(Supplied passage)

The main Streptococcus species studied through monitoring programs were S. uberis and S. dysgalactiae isolated from bovine mastitis. S. agalactiae is also still considered a major streptococcal pathogen associated with bovine subclinical and mild to moderate clinical mastitis, but its incidence has drastically fallen in the past 20 years due to hygiene measures and guidelines for good practices. Consequently, S. agalactiae is now only rarely isolated from cattle mastitis, and the numbers are too small to be reliably reported. The evolution of antimicrobial resistance thus focuses on S. uberis and S. dysgalactiae. Here, we review data on resistance to the main antibiotics used in the treatment of animal infections due to S. uberis and S. dysgalactiae, i.e., penicillin G, tetracyclines, erythromycin, lincomycin, enrofloxacin, and streptomycin.

Evolution of Antimicrobial Resistance in the Netherlands

The Monitoring of Antimicrobial Resistance and Antibiotic Usage in Animals in the Netherlands program reported antimicrobial resistance data on streptococci isolates collected from milk in the context of intramammary infections, but the monitoring of these pathogens stopped in 2008. From 2002 to 2008, the overall prevalence of resistance was quite stable for most antibiotics, with a seemingly upward trend for a few (72). Resistance to beta-lactams (represented by penicillin G and cefalotin) was only detected in rare cases of S. uberis and was absent in S. dysgalactiae. The highest rates of resistance were for tetracyclines (around 40% for S. uberis and 70% for S. dysgalactiae) and lincomycin (also around 40% for S. uberis and 25% for S. dysgalactiae). The discrepancy between the prevalence of tetracycline resistance in S. dysgalactiae compared to S. uberis is in accordance with what has been reported in other monitoring programs (see below) and numerous studies (see “Prevalence of Resistance to Macrolides among Streptococci of Bovine Origin” below). Resistance to erythromycin (around 20% for S. uberis and 10% for S. dysgalactiae) was systematically lower than for lincomycin, suggesting a significant prevalence of non-erm-mediated mechanisms of resistance.

(End Supplied passage)

Tasks =
#1 Answer from the mastitis passage:
(a) What has caused the incidence of S. agalactiae to fall in the past 20 years?
(b) In what year did the Netherlands program stop monitoring these streptococci?
(c) About what share of S. dysgalactiae isolates were resistant to tetracyclines?
#2 Retype the part of the mastitis passage from "The main Streptococcus" up to and including "enrofloxacin, and streptomycin.".
The records are separate material, unrelated to the mastitis passage.

(Information)

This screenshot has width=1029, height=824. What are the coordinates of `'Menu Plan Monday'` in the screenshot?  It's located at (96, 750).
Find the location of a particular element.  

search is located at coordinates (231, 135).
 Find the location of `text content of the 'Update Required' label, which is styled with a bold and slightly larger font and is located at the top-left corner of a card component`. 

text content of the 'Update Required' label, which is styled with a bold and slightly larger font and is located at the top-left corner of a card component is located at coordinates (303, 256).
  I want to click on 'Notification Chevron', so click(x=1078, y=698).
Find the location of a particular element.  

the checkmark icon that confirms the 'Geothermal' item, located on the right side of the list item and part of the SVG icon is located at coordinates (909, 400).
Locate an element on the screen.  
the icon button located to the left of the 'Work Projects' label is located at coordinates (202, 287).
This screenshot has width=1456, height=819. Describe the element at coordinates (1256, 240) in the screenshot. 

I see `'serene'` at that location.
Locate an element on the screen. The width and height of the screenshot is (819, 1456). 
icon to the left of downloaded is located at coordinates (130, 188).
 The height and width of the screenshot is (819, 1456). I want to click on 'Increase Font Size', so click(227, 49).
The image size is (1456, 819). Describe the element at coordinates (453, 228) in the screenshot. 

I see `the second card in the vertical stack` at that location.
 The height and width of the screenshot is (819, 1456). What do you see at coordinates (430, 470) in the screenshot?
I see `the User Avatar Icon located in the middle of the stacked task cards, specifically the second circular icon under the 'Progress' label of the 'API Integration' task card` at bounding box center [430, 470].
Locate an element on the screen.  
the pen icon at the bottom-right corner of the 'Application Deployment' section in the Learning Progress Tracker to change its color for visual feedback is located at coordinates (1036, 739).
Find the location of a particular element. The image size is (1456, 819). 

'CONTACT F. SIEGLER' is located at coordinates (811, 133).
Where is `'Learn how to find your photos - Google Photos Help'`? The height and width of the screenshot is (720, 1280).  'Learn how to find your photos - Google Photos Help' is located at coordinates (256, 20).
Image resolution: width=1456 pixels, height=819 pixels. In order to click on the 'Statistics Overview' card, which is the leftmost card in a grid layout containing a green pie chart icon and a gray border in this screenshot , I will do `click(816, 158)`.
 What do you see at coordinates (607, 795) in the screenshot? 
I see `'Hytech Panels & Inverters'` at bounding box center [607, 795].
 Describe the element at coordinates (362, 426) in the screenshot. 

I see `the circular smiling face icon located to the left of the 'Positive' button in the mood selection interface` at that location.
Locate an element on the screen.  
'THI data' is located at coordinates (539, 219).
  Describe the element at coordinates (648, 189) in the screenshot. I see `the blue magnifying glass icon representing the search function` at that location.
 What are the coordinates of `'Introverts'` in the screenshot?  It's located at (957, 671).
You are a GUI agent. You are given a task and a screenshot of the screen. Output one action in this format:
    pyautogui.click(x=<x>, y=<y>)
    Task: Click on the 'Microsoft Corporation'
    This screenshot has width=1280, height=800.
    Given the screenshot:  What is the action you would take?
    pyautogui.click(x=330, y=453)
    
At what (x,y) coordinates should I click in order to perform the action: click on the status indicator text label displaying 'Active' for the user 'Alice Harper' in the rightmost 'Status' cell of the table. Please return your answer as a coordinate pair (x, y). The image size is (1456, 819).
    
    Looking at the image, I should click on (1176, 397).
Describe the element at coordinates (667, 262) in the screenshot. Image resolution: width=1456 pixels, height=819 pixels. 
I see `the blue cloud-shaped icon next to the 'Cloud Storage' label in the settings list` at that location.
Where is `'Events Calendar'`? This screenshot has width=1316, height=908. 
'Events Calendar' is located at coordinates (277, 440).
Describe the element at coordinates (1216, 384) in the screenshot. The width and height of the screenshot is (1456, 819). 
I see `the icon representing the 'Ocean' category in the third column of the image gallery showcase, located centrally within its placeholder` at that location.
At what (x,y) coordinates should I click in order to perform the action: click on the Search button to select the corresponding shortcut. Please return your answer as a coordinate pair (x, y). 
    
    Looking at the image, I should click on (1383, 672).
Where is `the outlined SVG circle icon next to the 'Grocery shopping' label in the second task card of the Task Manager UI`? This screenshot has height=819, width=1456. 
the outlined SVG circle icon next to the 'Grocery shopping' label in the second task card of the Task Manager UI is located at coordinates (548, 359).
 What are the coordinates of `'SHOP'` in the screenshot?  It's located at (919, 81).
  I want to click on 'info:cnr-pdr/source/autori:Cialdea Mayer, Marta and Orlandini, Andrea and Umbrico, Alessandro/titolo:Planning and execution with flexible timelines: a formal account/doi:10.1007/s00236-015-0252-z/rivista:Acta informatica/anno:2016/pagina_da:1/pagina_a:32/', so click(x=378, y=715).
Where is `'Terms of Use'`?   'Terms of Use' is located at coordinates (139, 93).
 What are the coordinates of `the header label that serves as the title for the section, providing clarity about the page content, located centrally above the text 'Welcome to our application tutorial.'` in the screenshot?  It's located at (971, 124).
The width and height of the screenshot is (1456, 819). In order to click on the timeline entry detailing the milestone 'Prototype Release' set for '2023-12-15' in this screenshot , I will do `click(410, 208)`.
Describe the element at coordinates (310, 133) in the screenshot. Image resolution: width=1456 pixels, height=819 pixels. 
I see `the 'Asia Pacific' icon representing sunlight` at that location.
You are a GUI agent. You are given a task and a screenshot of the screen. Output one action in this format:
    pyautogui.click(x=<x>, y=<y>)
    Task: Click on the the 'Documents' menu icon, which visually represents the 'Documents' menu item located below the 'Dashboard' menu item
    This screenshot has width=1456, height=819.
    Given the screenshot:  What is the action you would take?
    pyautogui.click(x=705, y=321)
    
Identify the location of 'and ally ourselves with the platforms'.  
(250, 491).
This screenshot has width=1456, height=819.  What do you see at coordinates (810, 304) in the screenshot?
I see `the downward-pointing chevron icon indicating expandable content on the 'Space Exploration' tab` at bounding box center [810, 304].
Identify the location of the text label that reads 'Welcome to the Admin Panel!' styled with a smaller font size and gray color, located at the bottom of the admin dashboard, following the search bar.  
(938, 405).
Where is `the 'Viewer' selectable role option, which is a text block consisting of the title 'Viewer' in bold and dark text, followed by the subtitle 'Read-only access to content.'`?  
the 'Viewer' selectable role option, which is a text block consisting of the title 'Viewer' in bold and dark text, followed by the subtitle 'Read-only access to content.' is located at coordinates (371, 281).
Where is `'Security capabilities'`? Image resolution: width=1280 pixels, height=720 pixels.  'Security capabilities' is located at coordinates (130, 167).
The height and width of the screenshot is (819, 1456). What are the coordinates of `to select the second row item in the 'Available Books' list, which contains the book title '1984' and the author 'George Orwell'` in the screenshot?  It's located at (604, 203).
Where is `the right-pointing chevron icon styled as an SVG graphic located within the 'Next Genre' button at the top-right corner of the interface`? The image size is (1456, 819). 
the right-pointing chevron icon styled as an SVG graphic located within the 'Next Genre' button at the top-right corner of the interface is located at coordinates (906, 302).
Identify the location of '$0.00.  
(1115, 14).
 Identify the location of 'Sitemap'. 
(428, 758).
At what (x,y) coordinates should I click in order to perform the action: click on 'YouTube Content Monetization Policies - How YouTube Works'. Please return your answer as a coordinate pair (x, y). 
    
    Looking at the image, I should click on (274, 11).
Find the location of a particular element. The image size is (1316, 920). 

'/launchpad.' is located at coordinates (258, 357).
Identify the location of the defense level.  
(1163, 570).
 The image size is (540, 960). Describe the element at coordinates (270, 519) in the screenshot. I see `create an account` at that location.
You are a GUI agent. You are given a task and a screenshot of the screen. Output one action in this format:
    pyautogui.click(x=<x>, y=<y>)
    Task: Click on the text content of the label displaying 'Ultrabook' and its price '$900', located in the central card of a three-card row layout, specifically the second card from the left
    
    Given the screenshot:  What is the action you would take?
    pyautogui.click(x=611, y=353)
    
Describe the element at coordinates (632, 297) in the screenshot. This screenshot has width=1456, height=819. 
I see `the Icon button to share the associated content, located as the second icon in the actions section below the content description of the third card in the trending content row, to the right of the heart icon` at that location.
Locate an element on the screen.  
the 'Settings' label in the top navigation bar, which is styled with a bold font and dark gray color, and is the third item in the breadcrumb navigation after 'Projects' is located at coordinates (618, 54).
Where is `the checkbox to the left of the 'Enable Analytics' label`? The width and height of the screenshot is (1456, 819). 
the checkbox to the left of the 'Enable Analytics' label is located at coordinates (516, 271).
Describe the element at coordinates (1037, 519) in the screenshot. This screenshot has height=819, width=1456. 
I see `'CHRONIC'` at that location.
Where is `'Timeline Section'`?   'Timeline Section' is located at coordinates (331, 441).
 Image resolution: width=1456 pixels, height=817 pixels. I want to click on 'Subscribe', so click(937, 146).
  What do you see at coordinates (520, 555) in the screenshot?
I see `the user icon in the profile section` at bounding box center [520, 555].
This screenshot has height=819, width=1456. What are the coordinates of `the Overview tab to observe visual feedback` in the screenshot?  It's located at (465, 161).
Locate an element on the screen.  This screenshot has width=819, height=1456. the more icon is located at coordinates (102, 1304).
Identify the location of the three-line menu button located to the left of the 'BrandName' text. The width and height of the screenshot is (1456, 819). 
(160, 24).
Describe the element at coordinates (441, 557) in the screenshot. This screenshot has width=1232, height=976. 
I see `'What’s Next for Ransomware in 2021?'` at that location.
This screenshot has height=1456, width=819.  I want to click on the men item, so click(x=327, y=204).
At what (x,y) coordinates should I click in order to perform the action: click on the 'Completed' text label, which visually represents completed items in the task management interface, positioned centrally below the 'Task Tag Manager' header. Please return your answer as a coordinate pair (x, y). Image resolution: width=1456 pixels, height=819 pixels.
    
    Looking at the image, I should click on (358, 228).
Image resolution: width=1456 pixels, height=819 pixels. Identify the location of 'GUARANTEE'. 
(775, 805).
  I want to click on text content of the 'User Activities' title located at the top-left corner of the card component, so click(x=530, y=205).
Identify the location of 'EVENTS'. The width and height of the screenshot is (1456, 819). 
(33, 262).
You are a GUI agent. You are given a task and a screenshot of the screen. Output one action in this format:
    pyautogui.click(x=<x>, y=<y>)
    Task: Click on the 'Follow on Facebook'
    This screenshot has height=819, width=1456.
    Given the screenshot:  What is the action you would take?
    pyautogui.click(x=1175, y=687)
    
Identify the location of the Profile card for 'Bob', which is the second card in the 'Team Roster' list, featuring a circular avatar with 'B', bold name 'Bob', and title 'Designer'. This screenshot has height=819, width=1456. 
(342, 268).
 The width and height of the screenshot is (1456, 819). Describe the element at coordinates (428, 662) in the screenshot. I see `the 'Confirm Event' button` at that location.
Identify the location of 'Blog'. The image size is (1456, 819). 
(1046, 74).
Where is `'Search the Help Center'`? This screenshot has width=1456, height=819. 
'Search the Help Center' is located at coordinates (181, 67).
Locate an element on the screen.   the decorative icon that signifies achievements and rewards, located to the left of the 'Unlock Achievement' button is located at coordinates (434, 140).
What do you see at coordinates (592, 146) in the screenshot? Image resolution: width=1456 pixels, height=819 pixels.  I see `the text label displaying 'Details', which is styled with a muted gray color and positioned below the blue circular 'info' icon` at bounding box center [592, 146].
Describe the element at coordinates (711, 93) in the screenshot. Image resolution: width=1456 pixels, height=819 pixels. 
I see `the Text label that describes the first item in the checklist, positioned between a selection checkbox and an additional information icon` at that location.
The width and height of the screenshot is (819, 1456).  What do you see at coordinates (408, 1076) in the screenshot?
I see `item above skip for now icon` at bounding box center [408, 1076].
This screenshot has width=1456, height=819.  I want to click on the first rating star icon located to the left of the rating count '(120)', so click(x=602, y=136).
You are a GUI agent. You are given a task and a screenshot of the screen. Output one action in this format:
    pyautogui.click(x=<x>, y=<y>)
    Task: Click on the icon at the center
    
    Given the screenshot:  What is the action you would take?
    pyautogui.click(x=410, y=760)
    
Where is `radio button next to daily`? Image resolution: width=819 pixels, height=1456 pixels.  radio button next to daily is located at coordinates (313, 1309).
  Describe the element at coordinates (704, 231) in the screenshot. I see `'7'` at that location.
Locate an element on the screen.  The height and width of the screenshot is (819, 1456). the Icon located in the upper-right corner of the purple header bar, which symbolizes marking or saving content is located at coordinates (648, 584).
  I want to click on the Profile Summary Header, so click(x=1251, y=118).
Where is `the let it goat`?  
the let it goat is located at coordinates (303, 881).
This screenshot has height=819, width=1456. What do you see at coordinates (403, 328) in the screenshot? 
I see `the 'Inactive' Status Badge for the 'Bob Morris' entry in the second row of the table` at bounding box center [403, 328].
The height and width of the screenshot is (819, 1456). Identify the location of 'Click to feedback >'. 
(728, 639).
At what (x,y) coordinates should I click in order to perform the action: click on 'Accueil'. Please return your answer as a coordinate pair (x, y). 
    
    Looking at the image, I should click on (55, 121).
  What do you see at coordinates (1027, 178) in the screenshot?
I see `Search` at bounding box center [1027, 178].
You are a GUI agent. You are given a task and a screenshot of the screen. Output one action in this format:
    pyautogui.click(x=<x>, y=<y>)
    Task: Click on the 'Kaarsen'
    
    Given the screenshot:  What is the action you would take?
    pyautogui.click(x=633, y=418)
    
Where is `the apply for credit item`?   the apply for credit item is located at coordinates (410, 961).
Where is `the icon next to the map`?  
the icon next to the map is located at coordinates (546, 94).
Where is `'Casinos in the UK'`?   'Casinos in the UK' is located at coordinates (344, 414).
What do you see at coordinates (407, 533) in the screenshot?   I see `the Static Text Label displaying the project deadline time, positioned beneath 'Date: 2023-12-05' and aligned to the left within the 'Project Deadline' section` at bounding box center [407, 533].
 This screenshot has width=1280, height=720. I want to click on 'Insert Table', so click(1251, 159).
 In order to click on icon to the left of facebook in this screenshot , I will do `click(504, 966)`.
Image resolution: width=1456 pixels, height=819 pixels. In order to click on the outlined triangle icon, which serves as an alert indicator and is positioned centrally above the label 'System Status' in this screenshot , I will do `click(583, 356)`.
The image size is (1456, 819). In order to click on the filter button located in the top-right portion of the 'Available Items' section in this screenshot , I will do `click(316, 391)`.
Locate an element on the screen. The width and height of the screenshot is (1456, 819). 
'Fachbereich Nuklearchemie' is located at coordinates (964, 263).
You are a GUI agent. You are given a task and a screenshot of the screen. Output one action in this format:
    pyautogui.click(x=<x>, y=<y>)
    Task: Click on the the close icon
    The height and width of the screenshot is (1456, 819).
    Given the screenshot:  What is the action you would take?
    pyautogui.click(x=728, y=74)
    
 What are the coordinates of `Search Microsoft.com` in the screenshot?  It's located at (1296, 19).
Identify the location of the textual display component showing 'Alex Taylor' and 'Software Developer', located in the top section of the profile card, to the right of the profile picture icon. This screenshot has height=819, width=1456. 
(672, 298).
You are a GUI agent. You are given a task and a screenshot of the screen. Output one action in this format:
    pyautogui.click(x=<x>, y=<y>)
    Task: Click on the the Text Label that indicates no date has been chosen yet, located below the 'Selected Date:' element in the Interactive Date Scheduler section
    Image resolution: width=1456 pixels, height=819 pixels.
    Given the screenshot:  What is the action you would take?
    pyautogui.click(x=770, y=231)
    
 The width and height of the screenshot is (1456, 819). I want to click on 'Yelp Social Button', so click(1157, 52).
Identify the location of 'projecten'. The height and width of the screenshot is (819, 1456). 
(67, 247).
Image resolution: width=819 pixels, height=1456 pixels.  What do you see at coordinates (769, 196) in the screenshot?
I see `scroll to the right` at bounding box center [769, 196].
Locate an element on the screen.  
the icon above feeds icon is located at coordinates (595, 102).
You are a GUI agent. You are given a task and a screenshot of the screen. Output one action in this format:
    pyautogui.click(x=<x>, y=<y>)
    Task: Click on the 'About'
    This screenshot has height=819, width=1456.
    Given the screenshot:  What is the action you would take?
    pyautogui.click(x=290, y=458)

(End Information)

Answers for the tasks =
#1
(a) Hygiene measures and guidelines for good practices.
(b) 2008.
(c) Around 70%.

#2
The main Streptococcus species studied through monitoring programs were S. uberis and S. dysgalactiae isolated from bovine mastitis. S. agalactiae is also still considered a major streptococcal pathogen associated with bovine subclinical and mild to moderate clinical mastitis, but its incidence has drastically fallen in the past 20 years due to hygiene measures and guidelines for good practices. Consequently, S. agalactiae is now only rarely isolated from cattle mastitis, and the numbers are too small to be reliably reported. The evolution of antimicrobial resistance thus focuses on S. uberis and S. dysgalactiae. Here, we review data on resistance to the main antibiotics used in the treatment of animal infections due to S. uberis and S. dysgalactiae, i.e., penicillin G, tetracyclines, erythromycin, lincomycin, enrofloxacin, and streptomycin.